Анна промолчала в знак согласия.

– Эта статуя отражает не только нашу страну, но, как мне кажется, и те противоречия, которыми мы наполнены. Знаете, мы много кричим о правах человека, но вам не кажется, что доступное здравоохранение – это то самое базовое право, которого достойны все? Простите уж за мои социалистические взгляды. Мы указываем всему миру, как жить, но при этом не справляемся со своими внутренними проблемами. Мы часто говорим о том, что Америка – страна, где все равны и друзья друг другу, но разве мы не переживаем одни из сильнейших расслоений и расколов нашего народа, когда демократы и республиканцы готовы глотки друг другу перерезать, а люди умеренных взглядов не знают, где себя найти в нашей политической системе? И разве культура отмены, которая началась с нас, не противоречит первой поправке конституции о свободе слова?

– У каждой страны свои проблемы, профессор, – примирительно произнесла Анна.

– Не буду с вами спорить, мисс Эйрд, но я родился в совсем другой Америке, поверьте мне. Я видел страну в самом ее расцвете, верил в нее и с гордостью прижимал ладонь к сердцу, произнося наш гимн. Я верил, что мы несем в мир благость. И казалось бы, так оно и есть: наше кино считалось лучшим в мире, наши технологические разработки были передовыми, наша культура завлекала иммигрантов со всего мира, гениальные умы приезжали к нам, чтобы построить идеальное общество. У нас были непростые времена, через которые мы проходили с трудом и упорством. В начале двадцатого века случилась страшная Великая депрессия, после которой были утопичные пятидесятые. Что случилось во время нестабильных семидесятых, когда инфляция была практически неконтролируемой? Настала рейганомика, одна из самых процветающих эпох в Америке. Но к чему мы в итоге пришли? Огромному расслоению общества и куче проблем после мирового финансового кризиса, над нашими фильмами стали смеяться из-за радикального продвижения левых идей, наши величественные города превратились в трущобы. И эти чертовы корпорации…

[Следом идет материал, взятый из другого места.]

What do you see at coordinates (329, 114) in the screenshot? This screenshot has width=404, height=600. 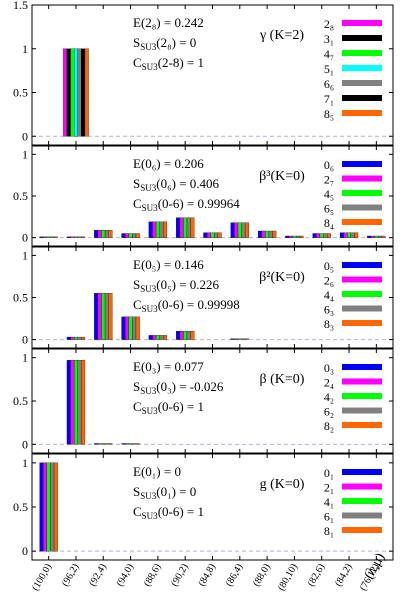 I see `legend-label: 8₅` at bounding box center [329, 114].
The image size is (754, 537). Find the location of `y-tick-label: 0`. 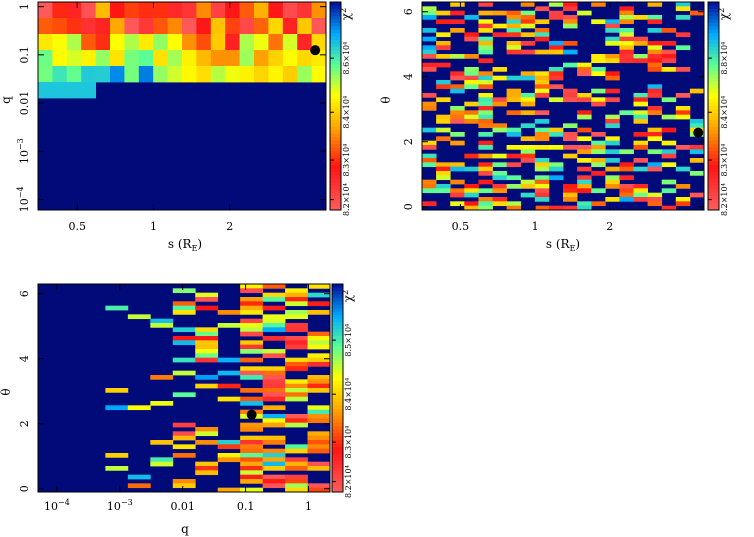

y-tick-label: 0 is located at coordinates (24, 488).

Последнее предложение мужчина выдавил с особой злостью.

– Вы не любите крупные компании? – спросила Анна. – Но вы же, по сути, основали «ванДрим», что стала одной из самых известных и влиятельных корпораций в мире.

Профессор Грин резко перестал жевать свой полдник и посмотрел на собеседницу.

– Как вы думаете, знали ли основатели «Гугла», что их поисковик превратится из места, где можно узнать о мире все, в инструмент для управления политическими выборами по всему миру? А как насчет «Нетфликса», что дал возможность создавать уникальный контент кинематографистам со всего мира… а потом превратился в один из главных рупоров пропаганды наравне со средствами массовой информации? Я уже молчу про телефоны и прочие устройства, которые легко отследить. Вы же понимаете, что я не просто так оставил наши телефоны в моем кабинете и вывел нас по черному выходу сюда по специальному маршруту, чтобы не попасть на камеры наблюдения?

– Как «Гугл» может управлять выборами?

– Очень просто, – устало ответил собеседник. – Есть такие избиратели, которые точно знают, за кого проголосуют из политиков, а есть те, которые сомневаются. Корпорации интересует вторая группа людей, ведь на них можно воздействовать так, чтобы показывать новости, которые обеляют политиков, действующих в интересах конгломератов: их чаще показывают в поисковой выдаче и, естественно, в положительном ключе. Были идеи продвигать политиков через сны, но это слишком грубый метод, особенно для нас, американцев. Уж кто-кто, а мы мастера тонкого воздействия на умы людей.